E. REMAND FOR FURTHER PROCEEDINGS
The decision whether to remand for further proceedings is within the discretion of the district court. Harman v. Apfel, 211 F.3d 1172, 1175-1178 (9th Cir. 2000). Where no useful purpose would be served by further proceedings, or where the record has been fully developed, it is appropriate to exercise this discretion to direct an immediate award of benefits. Harman, 211 F.3d at 1179 (decision whether to remand for further proceedings turns upon their likely utility). However, where there are outstanding issues that must be resolved before a determination can be made, and it is not clear from the record that the ALJ would be required to find the claimant disabled if all the evidence were properly evaluated, remand is appropriate. Id.
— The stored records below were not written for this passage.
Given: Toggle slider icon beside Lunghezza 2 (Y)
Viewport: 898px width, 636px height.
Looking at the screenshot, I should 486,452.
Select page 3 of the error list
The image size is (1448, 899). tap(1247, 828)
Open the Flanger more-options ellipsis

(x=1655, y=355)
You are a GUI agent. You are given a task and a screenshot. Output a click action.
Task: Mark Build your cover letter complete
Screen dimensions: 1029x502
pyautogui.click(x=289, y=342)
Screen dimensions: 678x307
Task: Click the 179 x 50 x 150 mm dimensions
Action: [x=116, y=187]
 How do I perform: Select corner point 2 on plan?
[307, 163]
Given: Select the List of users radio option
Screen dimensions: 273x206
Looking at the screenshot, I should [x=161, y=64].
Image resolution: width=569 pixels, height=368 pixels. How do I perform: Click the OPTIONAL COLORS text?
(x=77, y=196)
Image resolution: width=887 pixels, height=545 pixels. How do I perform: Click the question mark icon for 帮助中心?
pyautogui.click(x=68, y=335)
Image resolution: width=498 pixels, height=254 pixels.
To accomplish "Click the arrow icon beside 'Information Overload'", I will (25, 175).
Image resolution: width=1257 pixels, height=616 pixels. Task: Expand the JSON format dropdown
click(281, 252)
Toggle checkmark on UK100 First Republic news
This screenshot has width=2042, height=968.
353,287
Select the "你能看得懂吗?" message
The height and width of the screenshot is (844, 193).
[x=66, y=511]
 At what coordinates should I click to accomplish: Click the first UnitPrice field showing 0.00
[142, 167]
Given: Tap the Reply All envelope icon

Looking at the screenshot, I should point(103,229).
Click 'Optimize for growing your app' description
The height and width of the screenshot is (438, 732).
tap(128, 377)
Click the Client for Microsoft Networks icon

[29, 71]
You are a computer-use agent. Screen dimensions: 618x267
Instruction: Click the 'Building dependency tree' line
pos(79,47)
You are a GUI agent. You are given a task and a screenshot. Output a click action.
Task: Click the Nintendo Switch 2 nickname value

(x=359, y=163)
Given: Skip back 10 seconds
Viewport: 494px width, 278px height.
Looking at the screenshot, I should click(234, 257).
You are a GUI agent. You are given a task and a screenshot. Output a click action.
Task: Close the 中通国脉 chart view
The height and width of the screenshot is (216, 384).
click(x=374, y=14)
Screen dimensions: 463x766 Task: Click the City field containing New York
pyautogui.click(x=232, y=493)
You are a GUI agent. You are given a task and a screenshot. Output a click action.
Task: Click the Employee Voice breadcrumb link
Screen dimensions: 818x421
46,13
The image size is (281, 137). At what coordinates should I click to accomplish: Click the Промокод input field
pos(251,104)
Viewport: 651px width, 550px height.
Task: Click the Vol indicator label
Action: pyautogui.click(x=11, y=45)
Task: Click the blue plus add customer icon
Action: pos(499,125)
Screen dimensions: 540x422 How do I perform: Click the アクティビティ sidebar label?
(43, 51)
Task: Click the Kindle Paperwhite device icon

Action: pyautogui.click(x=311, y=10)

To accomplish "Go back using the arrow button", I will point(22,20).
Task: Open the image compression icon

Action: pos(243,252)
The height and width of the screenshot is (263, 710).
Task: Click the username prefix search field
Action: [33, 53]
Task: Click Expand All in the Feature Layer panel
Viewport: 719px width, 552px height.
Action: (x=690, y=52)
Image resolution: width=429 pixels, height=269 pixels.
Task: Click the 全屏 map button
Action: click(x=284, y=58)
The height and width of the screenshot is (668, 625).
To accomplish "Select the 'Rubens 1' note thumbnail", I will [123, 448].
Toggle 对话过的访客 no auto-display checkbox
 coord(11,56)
Here, as set out above, outstanding issues remain before a finding of disability can be made. Accordingly, remand is appropriate.
Accordingly, IT IS ORDERED that:
1. The decision of the Commissioner is REVERSED.
2. This action is REMANDED to defendant, pursuant to Sentence Four of 42 U.S.C. § 405(g), for further proceedings as discussed above.
3. The Clerk of the Court shall serve this Decision and Order and the Judgment herein on all parties or counsel.